- WHAT IS NEEDED:
How many lines in the listing below contain the word "name"? Reply with the number alone.

(Extracted data entries)
::::::::::
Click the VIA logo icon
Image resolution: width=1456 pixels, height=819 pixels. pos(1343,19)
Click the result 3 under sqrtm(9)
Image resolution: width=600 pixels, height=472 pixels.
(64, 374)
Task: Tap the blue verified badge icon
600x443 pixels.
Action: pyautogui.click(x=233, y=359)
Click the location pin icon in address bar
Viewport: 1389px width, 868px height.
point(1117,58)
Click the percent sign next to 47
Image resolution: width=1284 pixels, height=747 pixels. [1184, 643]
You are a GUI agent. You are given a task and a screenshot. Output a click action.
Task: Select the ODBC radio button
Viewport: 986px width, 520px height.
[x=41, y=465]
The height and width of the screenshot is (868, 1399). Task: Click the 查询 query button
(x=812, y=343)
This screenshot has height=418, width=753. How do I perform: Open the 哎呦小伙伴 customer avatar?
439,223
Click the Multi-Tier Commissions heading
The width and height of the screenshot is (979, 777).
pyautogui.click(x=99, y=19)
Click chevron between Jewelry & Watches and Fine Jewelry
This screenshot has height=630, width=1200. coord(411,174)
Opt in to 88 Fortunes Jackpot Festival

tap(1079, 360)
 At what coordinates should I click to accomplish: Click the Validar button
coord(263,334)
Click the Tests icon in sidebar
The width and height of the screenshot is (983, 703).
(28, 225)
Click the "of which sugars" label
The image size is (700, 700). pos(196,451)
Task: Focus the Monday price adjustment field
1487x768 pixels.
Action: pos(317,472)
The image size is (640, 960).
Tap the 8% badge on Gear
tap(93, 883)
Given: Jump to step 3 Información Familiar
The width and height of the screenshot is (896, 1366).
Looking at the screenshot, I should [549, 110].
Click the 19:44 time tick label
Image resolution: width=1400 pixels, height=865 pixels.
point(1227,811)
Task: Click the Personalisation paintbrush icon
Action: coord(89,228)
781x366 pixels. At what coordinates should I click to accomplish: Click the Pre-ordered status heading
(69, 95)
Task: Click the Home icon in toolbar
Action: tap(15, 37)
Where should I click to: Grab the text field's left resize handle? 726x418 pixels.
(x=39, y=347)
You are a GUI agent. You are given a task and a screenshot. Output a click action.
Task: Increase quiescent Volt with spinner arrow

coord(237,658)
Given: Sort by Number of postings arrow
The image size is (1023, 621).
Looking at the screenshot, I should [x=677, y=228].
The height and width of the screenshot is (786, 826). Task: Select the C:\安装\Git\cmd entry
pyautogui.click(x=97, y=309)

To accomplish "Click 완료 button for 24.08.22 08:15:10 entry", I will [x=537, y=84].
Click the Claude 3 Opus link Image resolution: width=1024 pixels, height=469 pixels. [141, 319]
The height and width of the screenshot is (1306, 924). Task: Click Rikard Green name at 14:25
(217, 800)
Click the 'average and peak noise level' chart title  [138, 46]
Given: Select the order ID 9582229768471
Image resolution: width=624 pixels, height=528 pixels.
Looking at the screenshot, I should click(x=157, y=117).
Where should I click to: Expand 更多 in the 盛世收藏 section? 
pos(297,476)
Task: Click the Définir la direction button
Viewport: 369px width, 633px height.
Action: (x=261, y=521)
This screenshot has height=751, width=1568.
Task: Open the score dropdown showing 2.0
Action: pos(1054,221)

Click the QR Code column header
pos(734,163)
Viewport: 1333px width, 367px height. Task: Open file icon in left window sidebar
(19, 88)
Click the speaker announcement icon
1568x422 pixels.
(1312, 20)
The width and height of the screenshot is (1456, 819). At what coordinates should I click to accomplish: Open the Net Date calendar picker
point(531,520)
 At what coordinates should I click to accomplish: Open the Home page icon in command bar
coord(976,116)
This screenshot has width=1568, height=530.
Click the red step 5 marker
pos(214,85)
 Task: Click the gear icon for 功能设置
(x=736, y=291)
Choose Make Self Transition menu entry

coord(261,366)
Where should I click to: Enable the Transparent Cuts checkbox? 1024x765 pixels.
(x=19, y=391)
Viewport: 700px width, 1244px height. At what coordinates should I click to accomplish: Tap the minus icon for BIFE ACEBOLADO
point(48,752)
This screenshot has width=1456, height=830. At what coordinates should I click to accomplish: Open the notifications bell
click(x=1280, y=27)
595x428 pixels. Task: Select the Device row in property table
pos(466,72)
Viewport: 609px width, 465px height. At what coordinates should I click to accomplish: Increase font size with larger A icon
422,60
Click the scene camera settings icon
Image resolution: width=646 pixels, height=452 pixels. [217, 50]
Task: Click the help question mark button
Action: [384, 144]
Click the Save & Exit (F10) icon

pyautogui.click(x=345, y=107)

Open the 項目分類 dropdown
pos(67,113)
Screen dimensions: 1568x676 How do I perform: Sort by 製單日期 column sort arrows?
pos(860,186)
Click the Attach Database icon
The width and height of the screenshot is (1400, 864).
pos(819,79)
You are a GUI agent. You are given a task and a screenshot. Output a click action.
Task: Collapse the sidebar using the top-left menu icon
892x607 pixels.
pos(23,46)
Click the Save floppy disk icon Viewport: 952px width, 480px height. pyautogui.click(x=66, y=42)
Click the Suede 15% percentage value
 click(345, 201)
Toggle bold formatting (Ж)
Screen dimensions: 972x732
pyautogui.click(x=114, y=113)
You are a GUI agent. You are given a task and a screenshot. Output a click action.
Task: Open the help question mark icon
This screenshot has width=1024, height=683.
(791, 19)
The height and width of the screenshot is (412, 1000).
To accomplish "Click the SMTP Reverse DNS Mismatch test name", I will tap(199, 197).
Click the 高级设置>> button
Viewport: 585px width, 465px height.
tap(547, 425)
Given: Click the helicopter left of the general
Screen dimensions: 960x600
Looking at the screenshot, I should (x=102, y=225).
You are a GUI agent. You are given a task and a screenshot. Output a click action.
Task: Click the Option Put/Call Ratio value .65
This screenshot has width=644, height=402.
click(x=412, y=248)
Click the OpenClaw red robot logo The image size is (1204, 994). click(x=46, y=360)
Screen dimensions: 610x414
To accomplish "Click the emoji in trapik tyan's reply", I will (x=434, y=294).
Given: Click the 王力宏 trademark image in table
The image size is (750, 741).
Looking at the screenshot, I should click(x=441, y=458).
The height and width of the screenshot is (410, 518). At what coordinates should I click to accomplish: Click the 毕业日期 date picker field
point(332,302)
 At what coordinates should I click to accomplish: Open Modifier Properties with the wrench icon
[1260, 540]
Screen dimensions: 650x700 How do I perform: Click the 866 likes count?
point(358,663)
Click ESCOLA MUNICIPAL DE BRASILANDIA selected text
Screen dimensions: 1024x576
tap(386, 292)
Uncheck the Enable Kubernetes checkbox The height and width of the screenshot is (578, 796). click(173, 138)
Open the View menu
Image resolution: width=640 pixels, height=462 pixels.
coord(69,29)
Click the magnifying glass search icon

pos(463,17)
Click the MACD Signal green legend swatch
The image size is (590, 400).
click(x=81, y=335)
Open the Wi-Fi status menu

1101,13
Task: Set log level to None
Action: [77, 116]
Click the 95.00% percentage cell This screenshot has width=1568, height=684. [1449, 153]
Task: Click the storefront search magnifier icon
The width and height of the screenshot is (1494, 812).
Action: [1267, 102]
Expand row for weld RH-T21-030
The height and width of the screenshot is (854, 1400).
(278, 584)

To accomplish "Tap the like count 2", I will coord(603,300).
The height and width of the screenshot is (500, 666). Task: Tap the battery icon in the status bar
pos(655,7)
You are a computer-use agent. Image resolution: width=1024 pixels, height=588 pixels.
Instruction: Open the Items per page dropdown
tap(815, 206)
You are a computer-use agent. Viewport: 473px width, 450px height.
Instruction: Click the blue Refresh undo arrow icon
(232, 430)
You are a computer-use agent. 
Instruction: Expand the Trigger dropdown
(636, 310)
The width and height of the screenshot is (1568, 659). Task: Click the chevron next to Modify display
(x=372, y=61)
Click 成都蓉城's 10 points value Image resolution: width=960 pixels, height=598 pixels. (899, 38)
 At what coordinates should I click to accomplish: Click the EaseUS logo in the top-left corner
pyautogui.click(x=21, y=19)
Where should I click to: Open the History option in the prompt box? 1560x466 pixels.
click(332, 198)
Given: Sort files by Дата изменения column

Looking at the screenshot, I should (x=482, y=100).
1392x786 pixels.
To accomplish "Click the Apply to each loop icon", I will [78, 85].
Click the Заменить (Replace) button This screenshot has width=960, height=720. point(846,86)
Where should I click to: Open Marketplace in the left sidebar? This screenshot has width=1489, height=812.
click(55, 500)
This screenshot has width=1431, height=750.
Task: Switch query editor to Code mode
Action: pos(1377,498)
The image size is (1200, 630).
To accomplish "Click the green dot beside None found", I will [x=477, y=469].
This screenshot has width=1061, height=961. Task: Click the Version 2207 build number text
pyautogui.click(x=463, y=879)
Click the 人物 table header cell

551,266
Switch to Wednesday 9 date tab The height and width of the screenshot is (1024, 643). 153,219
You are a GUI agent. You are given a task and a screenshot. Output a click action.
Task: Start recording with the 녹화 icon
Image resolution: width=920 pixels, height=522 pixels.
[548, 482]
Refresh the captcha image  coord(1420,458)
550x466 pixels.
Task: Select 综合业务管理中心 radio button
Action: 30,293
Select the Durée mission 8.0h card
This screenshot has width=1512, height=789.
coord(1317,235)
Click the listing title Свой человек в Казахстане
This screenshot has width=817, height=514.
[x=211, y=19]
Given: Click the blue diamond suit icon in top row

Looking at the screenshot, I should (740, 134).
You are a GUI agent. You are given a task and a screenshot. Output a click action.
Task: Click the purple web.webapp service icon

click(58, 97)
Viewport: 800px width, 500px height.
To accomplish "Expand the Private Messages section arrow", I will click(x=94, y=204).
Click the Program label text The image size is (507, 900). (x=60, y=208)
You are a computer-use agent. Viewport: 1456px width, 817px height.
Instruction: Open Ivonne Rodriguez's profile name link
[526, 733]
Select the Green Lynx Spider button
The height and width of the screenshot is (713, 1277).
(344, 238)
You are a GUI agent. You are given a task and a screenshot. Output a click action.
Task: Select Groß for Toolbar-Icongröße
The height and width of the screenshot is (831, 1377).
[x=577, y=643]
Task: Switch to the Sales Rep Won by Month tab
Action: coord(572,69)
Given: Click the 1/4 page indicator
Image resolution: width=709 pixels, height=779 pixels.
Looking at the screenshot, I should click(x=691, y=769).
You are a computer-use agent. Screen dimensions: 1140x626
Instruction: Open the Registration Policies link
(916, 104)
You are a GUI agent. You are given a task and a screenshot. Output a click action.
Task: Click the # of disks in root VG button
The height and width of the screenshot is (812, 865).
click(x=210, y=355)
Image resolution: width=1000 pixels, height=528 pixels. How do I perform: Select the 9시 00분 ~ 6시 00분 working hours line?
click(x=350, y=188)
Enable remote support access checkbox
::::::::::
- COMPLETED TASK:
3